:: Short exercise ::
Copy the data from the very start through the line that contains "will (268, 14).", substituting "screen capture" for every "screenshot" and leaving all else unchanged.

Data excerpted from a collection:
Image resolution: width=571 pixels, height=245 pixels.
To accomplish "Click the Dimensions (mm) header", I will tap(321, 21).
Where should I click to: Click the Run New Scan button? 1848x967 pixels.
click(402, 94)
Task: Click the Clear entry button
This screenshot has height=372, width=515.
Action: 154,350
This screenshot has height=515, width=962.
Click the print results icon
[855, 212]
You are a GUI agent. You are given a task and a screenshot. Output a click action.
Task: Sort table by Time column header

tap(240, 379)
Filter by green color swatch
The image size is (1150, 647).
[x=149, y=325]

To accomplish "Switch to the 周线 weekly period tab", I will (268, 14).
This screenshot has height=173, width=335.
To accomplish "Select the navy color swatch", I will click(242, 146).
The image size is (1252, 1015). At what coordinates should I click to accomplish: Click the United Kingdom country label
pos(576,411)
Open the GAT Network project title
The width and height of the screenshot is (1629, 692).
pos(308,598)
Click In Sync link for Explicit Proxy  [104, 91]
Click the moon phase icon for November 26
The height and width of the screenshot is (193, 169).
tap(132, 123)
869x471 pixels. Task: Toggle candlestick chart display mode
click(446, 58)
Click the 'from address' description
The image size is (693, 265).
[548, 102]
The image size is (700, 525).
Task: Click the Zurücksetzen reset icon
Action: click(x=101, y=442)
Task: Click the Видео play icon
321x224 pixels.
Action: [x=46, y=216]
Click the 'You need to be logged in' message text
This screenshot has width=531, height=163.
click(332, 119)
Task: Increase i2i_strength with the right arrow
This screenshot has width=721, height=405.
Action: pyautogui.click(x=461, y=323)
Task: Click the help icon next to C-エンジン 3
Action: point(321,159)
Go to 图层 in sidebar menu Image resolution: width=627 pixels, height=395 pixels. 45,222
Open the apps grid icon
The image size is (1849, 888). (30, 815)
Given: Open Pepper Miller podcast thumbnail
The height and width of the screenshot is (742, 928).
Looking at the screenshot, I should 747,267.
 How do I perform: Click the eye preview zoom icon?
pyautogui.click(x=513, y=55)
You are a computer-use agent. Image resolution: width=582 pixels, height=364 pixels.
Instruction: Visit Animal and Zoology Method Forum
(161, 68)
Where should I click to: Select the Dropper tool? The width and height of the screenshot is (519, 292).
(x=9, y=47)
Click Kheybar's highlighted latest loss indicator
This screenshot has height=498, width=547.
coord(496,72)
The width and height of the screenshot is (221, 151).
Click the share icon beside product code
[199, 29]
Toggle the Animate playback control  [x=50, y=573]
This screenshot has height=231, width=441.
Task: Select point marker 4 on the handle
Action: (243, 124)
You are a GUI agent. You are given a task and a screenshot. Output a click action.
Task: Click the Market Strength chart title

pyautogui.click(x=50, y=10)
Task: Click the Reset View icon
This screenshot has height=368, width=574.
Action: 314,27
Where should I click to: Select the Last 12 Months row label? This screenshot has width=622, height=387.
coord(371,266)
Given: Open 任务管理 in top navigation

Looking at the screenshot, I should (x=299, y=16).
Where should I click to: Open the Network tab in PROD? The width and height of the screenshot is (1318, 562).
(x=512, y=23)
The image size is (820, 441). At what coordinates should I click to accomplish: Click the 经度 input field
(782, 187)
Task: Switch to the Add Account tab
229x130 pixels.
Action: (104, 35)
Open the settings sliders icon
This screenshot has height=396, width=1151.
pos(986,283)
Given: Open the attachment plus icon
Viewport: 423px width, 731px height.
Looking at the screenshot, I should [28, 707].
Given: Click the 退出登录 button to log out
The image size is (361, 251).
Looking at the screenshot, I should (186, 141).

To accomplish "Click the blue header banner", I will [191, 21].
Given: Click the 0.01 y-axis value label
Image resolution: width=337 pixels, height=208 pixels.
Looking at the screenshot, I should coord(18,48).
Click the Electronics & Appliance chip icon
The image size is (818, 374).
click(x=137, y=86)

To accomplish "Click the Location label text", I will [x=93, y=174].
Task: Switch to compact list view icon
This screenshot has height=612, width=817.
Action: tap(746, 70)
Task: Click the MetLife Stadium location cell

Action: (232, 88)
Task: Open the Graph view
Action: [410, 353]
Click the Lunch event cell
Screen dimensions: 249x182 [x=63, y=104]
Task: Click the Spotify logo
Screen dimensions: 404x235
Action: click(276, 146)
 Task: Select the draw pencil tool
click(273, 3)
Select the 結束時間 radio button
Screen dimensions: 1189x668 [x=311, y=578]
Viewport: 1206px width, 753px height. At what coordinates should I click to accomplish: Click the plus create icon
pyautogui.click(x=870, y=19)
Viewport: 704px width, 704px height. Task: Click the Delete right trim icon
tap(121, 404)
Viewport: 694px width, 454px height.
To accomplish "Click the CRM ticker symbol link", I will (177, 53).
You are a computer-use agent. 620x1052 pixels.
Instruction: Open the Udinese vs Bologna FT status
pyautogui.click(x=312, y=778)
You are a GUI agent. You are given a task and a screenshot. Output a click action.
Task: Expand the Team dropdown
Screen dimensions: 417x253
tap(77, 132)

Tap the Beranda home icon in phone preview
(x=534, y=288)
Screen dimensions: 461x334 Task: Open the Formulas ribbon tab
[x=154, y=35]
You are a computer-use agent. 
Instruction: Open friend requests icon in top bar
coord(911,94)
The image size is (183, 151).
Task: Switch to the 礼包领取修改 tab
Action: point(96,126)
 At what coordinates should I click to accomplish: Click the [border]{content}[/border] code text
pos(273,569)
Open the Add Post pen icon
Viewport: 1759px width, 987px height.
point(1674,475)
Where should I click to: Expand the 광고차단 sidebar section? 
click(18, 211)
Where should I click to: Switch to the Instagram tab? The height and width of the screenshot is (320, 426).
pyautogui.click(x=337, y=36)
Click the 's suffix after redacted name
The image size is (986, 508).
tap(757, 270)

:: Expected answer ::
Image resolution: width=571 pixels, height=245 pixels.
To accomplish "Click the Dimensions (mm) header", I will tap(321, 21).
Where should I click to: Click the Run New Scan button? 1848x967 pixels.
click(402, 94)
Task: Click the Clear entry button
This screen capture has height=372, width=515.
Action: 154,350
This screen capture has height=515, width=962.
Click the print results icon
[855, 212]
You are a GUI agent. You are given a task and a screen capture. Output a click action.
Task: Sort table by Time column header

tap(240, 379)
Filter by green color swatch
The image size is (1150, 647).
[x=149, y=325]

To accomplish "Switch to the 周线 weekly period tab", I will (268, 14).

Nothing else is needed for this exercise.